Saleh retained his forecast of same-store sales growth of 9.5 percent. However, he warned he has been tracking weak sales in the West Coast and Northeast, which could drag on Chipotle's performance.

However, he lowered his second-quarter earnings per share estimate to $2.12 from $2.44 based on the guidance provided by Chipotle's management, which suggested that food and operating costs would be higher than BTIG had initially expected.

Nomura-Instinet analyst Mark Kalinowski also slashed his full-year EPS estimates for the stock to $8.30 from $8.75 and cut his price target $30 to $480 from $510.

Some analysts were more optimistic. Piper Jaffray's Nicole Miller Regan maintained her $530 target price on the stock. She said that Chipotle's recovery is a matter of "when" not "if."

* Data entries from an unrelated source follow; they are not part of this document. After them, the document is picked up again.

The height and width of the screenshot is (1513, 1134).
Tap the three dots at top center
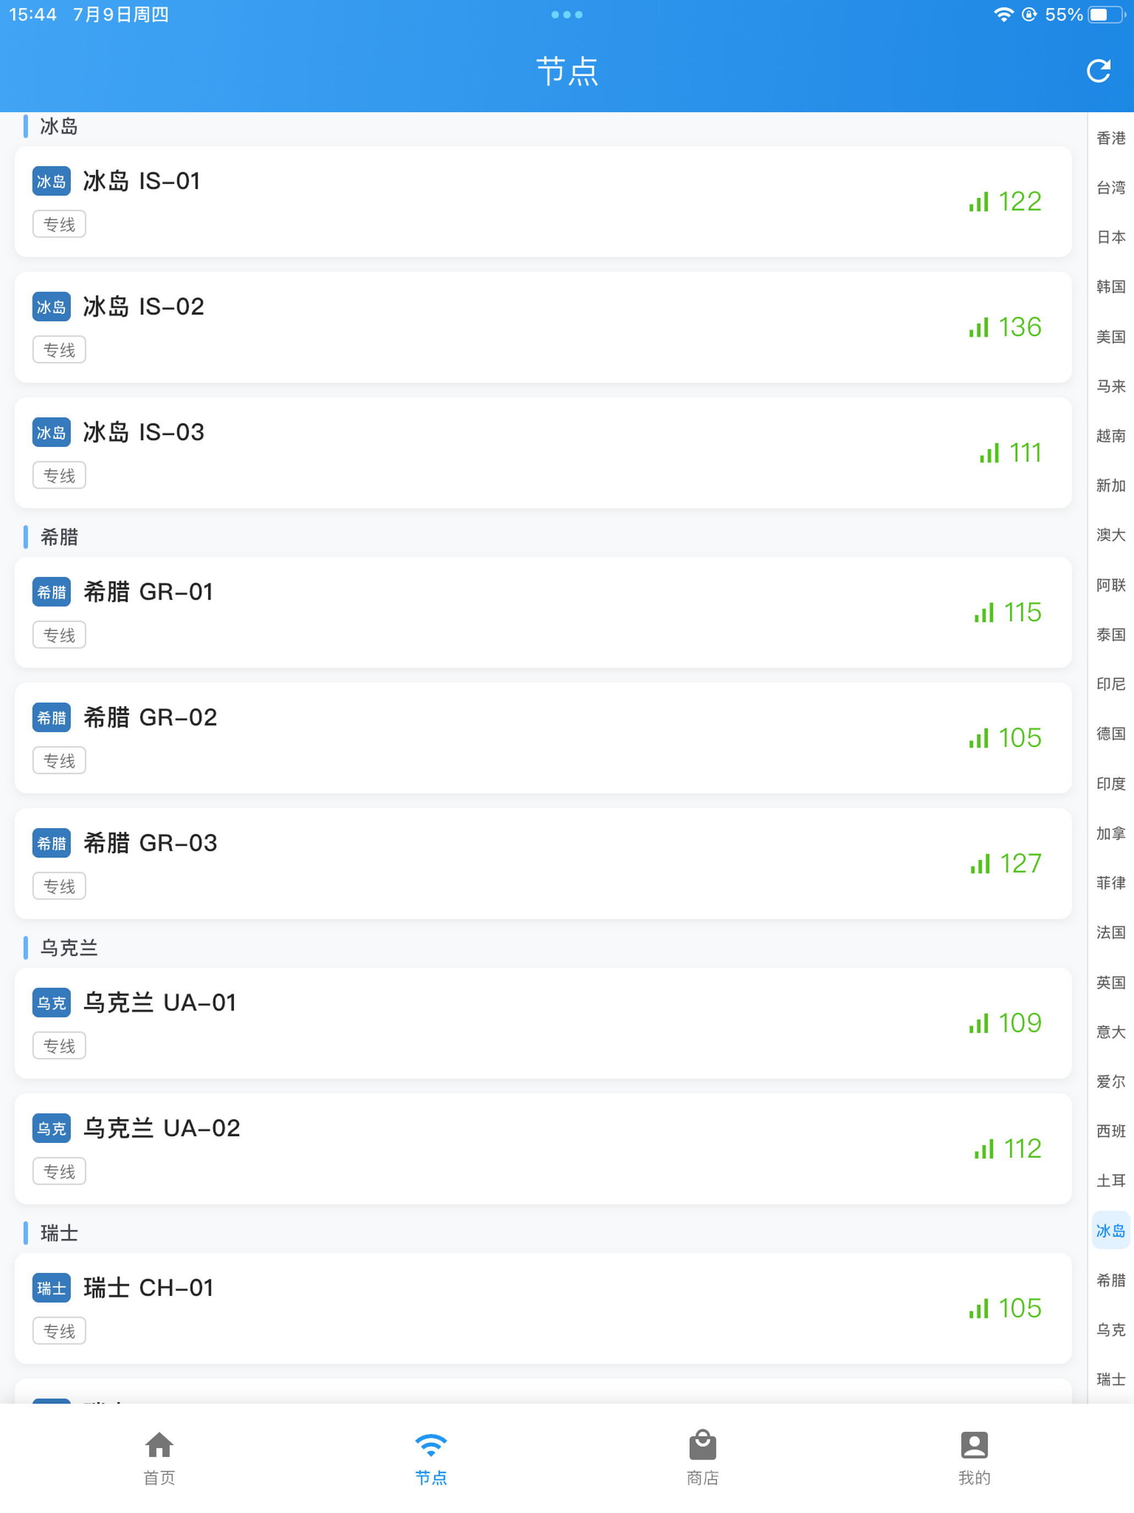[x=567, y=14]
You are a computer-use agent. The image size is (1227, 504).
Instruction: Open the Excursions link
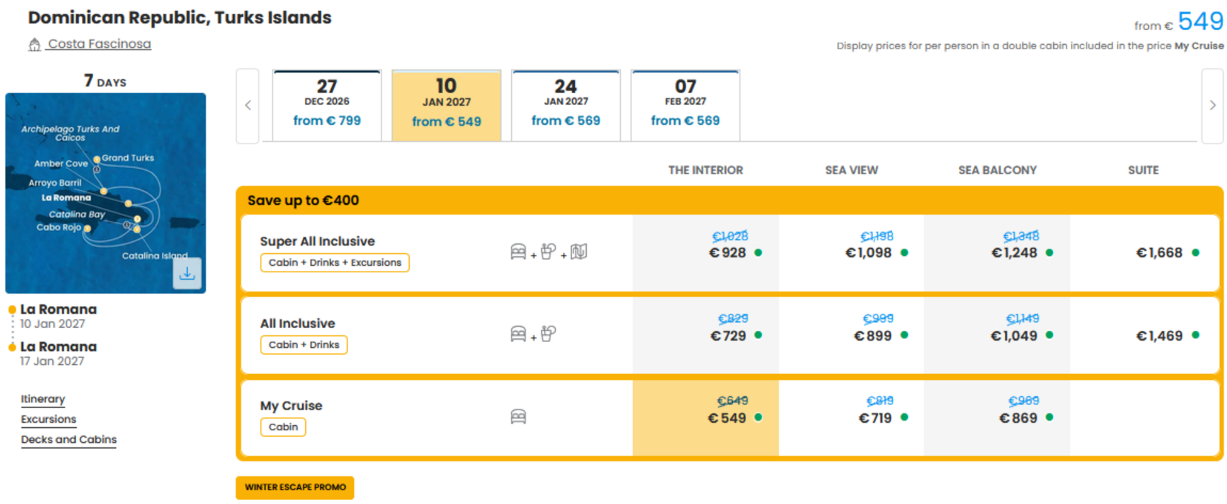(48, 419)

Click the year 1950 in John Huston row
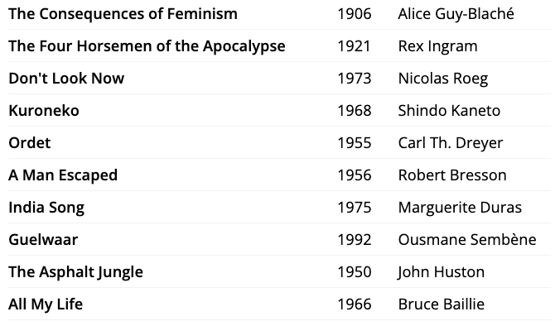click(x=355, y=272)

"Our latest checks largely reflect the consensus view that Chipotle trends have largely turned the corner and are now on the mend," Miller Regan wrote in a research note Monday. "Although still early, initial indications suggest new television advertising has helped to drive awareness and that the new bunuelos dessert item has been received favorably."

Chipotle embarked on a new ad campaign in April, which includes national TV commercials. Using the tagline "As real as it gets," the campaign focuses on the quality of Chipotle's ingredients.

Baird analyst David Tarantino, too, is optimistic about Chipotle's future. He said that Chipotle's management team has a "good game plan" for the future and that the brand will be able to recover from a series of E. coli, Salmonella and norovirus outbreaks that plagued its chains in 2015.

Tarantino lowered his second-quarter EPS estimates to $2.01 from $2.44, noting that in the near-term Chipotle still has work to do. He said that ultimately investors will be rewarded for owning the stock, but that he needs to "gain more conviction" that the company can boost same-store sales and provide strong earnings before he can offer a "more constructive investment recommendation."

Chipotle is expected to report second-quarter earnings in late July.